Having once started discussing the characteristics of eagles why not
to mention one more specific feature of theirs - ability to "renew
their youth"? When the eagle gets old, reads the Physiologus, and its
eyes loose their sharpness, the eagle rises as close to sun as
possible, so that its feathers and eyes are burnt out, and then drops
down - like a stone - to a well of "living water" (perhaps, meaning
simply flowing from the spring, not the magic "living water" of the
fairy-tales, though, who knows?), and then its wings retain strength
and new feathers, and the eyes become as sharp again as in its youth.
The symbolic meaning is clear: a Christian, willing to reach
salvation, should rise his soul as close to Almighty as possible, so
that homo vetus would get burnt in him, and then, after baptism in a
"living water," he would retain the youth of homo novus.
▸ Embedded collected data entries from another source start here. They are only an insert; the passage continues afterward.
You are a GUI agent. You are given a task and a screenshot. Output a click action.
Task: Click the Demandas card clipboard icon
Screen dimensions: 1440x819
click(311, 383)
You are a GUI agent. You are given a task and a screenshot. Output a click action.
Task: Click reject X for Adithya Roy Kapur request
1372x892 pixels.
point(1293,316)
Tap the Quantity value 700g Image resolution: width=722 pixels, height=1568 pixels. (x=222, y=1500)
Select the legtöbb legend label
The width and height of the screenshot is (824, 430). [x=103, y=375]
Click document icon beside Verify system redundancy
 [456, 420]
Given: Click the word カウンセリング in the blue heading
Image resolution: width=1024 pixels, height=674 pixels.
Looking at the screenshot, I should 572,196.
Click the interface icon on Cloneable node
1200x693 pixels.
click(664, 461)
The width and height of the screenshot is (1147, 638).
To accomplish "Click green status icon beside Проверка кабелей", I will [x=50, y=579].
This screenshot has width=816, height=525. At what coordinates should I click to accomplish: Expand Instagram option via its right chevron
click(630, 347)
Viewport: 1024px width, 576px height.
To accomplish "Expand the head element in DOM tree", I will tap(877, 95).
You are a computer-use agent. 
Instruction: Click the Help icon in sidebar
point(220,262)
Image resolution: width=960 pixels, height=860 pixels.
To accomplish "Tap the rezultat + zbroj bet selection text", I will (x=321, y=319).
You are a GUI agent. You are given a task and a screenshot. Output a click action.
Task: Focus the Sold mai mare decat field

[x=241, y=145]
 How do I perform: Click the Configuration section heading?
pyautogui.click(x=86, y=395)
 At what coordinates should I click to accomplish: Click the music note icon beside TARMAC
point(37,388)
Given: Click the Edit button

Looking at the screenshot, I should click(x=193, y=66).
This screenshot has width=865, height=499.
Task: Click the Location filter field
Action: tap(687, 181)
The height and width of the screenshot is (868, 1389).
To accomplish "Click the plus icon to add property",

These movements of an eagle are similar to the ones mentioned by the
colleague from the Monastery library but it is rather the symbolic
interpretation what links the image if an eagle with the
contemplation than the attentiveness of the medieval people and their
knowledge about the hot streams of air, and so on. I would even dare
to say that the species of the bird (and even of the beast at all)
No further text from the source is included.